Make Additional Table Space

We’ve all witnessed the extravagant suites that celebrities love to showcase on social media. These suites boast lavish bathrooms with separate his and hers sinks, spacious dressing rooms, and living areas that surpass the size of an average apartment. Unfortunately, for us ordinary folks, unless we’re willing to shell out a fortune, standard hotel rooms tend to lack sufficient counter space.

However, most hotel rooms do provide ironing boards discreetly tucked away in the closet, just in case we want to achieve a polished, wrinkle-free look. But here’s a little secret: even if you despise ironing, you can still make use of the ironing board by unfolding it and utilizing it as a convenient folding table. Take that, Instagram!

If you happen to be a frequent traveler, particularly a business traveler who requires well-pressed clothes, it might be worth considering purchasing your ironing board for personal use. Perilla offers a compact, portable ironing board measuring 12″ x 30″ on Amazon, priced at $14.99. This mini ironing board can come in handy if you can’t locate one in your hotel room.

Use the Coffee Machine as a Ramen Noodle Cooker

Having a coffee machine in your hotel room is a delightful little perk. While it may not be as extravagant as a complimentary mini-bar, it does offer a perfect way to kickstart your day. Interestingly, coffee machines can serve more than just brewing coffee.

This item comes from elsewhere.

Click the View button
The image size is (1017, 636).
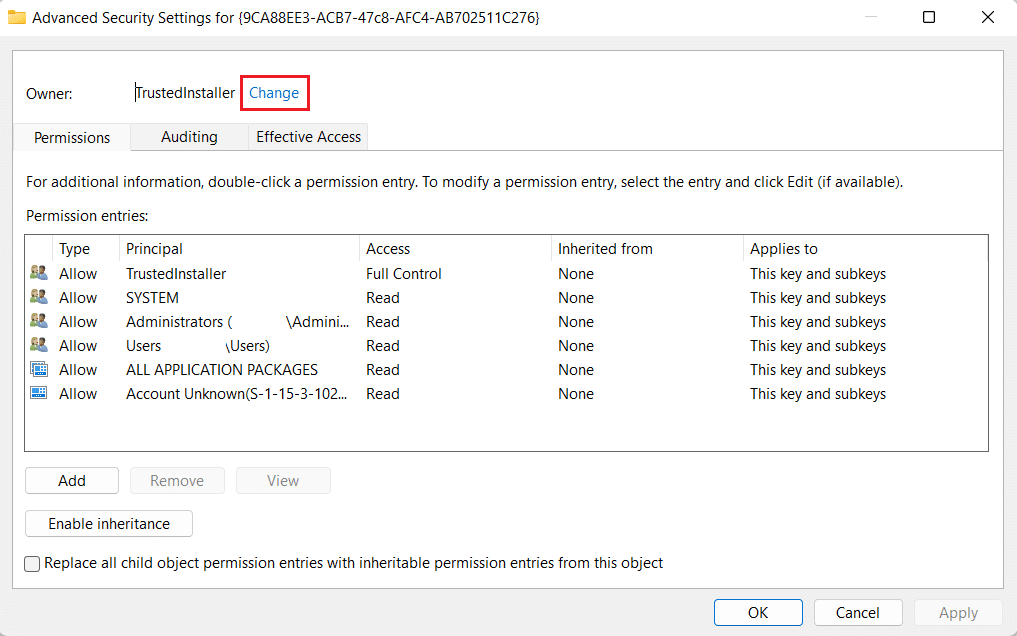tap(283, 480)
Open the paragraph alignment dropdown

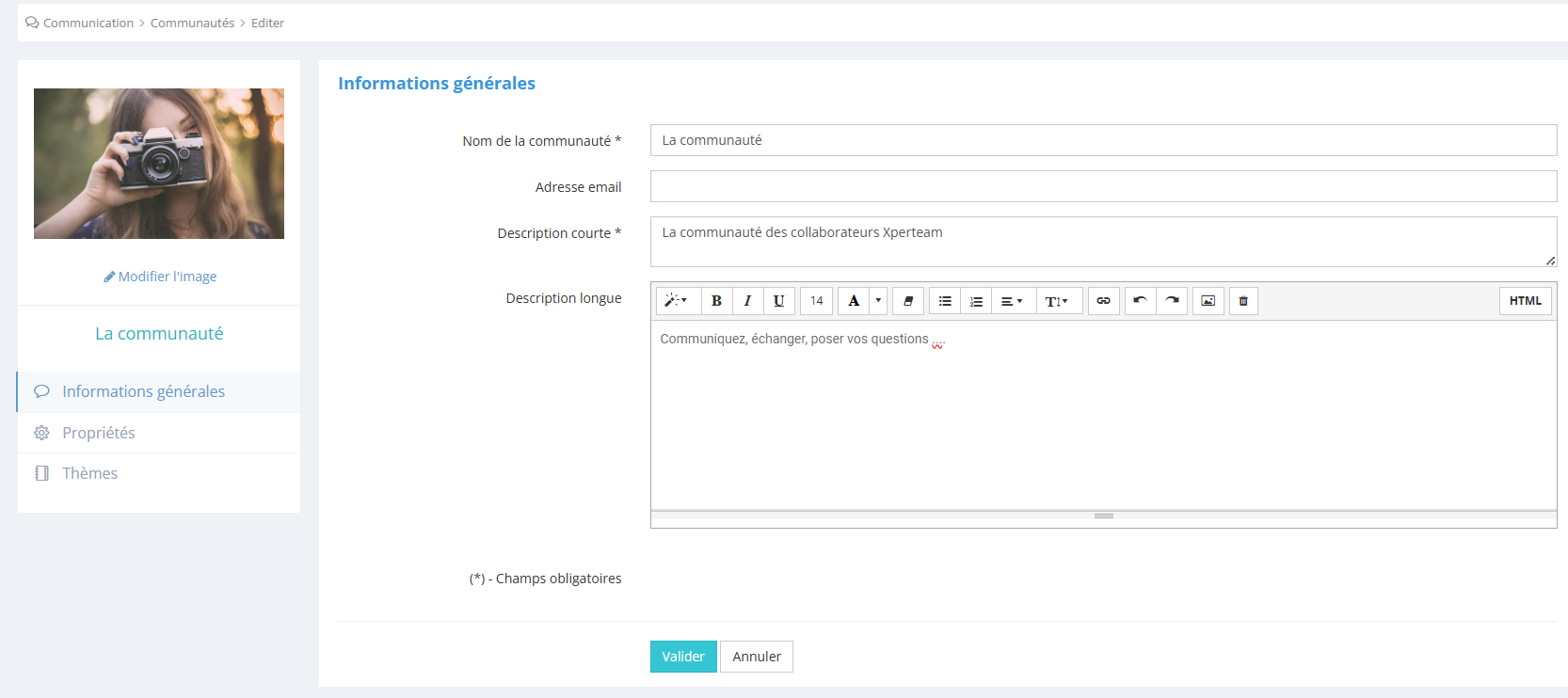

If you’re not keen on dining out and spending a fortune, you can make use of the coffee machine in a different way. Simply head to the local store and grab a packet of ramen.

To prepare your instant, piping-hot dinner, peel off the lid of the ramen packet and position it under the water stream of the coffee machine. Voila! You now have a quick and satisfying meal that can’t be beaten. Of course, it may not compare to a lavish three-course dinner at a renowned restaurant like Darden’s Olive Garden, but sometimes beggars can’t be choosers.

One of the best things about ramen is its affordability. On average, a packet costs a mere thirteen cents, which means that technically, you could have three meals a day for under $143. However, we certainly don’t recommend following such a diet. It’s worth noting that the average U.S. citizen spends $6,372 per year on food, providing a point of comparison.